The Weirdness of the World of Tomorrow

““The future is already here. It’s just not evenly distributed.” When the novelist William Gibson said this — probably in the late ’80s, though, like a lot of prophetic aphorisms, when he first said it is not exactly clear — he was describing distribution by place: iPhones arriving en masse in Steve Jobs’s United States, all-inclusive social-credit scores blanketing Xi Jinping’s China, antibiotic-resistant superbugs cropping up in India before spreading as far as the Arctic, climate change flooding the Ganges Delta in Bangladesh long before it conquers New York or Tokyo.

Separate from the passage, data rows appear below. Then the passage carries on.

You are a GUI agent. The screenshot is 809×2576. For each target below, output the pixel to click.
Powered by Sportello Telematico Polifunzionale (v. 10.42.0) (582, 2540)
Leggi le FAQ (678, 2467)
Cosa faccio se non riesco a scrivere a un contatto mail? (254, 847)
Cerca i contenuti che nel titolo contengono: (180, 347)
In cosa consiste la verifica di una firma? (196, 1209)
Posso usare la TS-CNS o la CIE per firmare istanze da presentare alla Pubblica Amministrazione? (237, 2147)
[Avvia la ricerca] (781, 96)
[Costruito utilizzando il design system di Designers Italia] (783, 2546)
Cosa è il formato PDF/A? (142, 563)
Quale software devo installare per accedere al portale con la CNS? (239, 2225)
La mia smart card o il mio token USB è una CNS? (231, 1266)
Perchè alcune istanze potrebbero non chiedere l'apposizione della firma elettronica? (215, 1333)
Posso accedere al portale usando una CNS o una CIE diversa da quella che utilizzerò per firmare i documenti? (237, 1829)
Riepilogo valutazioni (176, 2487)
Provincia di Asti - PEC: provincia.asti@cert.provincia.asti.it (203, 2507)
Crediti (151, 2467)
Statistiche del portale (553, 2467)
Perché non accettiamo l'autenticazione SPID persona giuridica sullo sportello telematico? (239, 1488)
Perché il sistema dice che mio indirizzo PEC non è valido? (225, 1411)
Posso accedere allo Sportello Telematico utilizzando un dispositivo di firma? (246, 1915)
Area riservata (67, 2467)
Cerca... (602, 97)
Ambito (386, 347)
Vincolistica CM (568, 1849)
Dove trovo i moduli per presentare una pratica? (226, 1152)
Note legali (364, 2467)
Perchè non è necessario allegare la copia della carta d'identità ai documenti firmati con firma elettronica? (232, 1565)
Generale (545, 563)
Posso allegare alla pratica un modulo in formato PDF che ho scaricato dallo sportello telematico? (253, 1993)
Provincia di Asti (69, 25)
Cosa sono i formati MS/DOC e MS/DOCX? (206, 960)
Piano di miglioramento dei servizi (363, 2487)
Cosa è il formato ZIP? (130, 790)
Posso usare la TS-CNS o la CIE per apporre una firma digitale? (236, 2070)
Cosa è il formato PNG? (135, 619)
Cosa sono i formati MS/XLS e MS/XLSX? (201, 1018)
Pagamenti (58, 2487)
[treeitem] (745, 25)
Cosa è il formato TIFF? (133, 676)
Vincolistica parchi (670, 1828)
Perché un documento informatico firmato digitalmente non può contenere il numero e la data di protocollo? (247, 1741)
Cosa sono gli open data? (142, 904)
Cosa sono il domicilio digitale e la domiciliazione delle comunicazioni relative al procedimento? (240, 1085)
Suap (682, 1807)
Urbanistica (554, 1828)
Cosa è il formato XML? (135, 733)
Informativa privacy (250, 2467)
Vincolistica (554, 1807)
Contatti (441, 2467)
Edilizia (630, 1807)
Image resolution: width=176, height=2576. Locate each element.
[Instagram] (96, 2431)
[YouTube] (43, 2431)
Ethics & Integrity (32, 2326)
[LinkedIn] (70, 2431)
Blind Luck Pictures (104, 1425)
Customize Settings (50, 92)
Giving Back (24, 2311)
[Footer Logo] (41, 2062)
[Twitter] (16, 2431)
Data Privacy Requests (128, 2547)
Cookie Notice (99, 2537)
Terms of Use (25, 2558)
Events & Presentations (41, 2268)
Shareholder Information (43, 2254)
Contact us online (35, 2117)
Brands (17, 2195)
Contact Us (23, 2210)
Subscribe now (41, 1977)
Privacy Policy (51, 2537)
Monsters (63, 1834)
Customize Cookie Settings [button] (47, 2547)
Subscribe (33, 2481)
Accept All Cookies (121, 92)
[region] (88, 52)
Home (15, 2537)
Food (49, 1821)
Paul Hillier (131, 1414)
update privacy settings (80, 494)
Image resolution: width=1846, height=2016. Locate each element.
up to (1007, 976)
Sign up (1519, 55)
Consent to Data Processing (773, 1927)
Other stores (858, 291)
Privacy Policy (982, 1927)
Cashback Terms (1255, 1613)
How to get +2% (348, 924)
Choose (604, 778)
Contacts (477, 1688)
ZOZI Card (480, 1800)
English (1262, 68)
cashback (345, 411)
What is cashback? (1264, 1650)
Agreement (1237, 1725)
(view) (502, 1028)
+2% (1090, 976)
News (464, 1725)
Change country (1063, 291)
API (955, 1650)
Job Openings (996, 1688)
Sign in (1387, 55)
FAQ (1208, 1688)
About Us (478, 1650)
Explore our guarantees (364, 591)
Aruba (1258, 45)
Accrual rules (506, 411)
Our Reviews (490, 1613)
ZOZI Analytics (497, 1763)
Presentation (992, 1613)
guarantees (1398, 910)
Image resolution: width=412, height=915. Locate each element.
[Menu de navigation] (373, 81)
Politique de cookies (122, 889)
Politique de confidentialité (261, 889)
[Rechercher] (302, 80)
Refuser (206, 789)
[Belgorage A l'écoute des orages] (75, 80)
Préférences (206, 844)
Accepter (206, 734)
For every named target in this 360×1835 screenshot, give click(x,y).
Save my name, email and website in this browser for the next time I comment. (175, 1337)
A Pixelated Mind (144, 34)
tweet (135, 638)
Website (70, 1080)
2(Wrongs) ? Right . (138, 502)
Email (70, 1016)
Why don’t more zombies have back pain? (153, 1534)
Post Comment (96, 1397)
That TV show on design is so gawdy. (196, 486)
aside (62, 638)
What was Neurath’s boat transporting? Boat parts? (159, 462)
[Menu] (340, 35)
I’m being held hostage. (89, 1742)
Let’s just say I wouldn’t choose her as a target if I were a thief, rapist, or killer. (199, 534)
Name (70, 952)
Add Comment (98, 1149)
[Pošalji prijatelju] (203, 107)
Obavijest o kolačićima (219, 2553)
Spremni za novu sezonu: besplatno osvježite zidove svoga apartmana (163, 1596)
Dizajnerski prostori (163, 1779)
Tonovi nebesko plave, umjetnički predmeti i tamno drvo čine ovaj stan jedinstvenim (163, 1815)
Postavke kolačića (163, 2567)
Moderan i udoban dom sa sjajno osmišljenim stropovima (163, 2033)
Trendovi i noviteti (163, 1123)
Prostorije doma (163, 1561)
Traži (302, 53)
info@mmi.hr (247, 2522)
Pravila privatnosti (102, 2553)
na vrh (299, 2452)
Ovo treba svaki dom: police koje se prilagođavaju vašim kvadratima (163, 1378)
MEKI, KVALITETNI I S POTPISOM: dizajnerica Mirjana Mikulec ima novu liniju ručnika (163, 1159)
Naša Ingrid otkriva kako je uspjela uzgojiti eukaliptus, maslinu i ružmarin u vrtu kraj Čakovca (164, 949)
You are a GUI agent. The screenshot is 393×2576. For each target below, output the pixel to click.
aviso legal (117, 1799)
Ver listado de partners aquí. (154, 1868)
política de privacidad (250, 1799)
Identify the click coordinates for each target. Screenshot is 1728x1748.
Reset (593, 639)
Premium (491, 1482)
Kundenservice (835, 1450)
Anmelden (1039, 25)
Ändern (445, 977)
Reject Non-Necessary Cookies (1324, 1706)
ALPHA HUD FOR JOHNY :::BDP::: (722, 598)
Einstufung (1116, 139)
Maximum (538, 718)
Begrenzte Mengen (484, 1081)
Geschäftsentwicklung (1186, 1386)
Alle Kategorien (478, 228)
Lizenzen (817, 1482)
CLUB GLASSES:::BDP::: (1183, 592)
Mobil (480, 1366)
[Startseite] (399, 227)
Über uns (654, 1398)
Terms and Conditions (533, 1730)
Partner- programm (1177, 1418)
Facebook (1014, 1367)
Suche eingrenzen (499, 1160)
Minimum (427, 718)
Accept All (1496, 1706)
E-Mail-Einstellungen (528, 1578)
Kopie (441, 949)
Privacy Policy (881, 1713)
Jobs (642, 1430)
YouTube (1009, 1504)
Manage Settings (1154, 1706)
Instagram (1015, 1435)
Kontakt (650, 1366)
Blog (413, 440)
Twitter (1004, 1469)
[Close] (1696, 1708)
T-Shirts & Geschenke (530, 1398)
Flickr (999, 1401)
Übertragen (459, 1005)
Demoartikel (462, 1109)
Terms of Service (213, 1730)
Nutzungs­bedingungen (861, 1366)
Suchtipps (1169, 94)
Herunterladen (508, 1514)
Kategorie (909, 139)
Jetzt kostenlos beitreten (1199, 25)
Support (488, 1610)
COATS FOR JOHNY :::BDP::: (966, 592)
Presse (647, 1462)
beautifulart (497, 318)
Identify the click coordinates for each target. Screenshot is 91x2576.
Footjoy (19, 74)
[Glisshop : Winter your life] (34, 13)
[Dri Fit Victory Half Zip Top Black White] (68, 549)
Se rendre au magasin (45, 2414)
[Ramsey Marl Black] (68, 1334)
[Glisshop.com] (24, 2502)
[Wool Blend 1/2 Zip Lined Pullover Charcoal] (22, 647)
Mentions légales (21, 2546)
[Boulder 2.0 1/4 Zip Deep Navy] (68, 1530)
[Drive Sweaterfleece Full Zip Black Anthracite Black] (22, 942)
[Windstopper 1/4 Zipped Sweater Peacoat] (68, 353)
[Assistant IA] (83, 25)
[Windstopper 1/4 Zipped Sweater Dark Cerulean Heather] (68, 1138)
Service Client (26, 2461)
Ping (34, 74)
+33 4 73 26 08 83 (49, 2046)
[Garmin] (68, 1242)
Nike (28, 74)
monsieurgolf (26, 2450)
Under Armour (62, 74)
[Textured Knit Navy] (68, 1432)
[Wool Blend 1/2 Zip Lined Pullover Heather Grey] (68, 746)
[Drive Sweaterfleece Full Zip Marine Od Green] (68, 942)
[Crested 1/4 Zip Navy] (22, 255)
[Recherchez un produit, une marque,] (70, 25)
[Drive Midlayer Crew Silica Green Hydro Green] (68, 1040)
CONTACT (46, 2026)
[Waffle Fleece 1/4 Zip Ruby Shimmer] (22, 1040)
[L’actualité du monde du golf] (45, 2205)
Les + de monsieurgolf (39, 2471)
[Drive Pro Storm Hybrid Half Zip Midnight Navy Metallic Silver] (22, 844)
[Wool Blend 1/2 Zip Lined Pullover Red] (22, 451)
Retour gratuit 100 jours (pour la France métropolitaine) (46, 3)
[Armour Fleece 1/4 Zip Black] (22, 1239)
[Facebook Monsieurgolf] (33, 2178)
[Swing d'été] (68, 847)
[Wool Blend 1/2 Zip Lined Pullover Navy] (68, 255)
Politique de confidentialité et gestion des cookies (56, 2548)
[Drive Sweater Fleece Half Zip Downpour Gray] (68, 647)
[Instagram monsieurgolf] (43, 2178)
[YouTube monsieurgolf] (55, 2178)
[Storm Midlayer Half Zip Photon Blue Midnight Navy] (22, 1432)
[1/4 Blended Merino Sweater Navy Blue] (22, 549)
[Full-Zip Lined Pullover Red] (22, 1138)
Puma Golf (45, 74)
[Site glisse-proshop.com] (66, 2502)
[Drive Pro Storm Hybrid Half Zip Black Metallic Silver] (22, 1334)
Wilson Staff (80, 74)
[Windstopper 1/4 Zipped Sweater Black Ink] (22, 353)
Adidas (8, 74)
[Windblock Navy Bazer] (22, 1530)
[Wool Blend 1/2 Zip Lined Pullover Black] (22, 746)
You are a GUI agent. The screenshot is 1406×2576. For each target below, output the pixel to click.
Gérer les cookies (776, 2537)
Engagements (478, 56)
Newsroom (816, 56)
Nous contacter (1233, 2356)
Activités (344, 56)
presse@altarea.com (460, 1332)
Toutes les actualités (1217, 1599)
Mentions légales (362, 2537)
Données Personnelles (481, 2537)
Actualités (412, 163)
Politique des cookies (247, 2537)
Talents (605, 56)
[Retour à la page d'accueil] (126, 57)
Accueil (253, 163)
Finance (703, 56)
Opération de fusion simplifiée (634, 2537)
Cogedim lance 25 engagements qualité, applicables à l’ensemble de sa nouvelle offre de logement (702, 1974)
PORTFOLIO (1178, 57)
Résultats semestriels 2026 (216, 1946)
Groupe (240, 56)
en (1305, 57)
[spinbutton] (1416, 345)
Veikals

But the distribution is uneven in time, too, because the future never arrives all at once with the thunderclap of a brave new world suddenly supplanting the comfortable old one. Which is why future-gazers like Gibson are always talking about how their works aren’t about the future — and pointing out how terrible their records would be in predicting it — but about the world in which they were written.

They are right. Today the world has the uncanny shimmer of future weirdness, its every week stuffed with new events that seem to open up strange new realities only to be forgotten as the next wave of strangeness hits. But as the decade pulls to a close, we’re unpacking the last year of it in a timeline of crucial 2019 dates that played like premonitions of where we’ll be ten years from now. The future is present in these moments — epic, like the battle for Hong Kong; eerie, like virtual makeup; and personal, like contemplating gender-confirmation surgery.”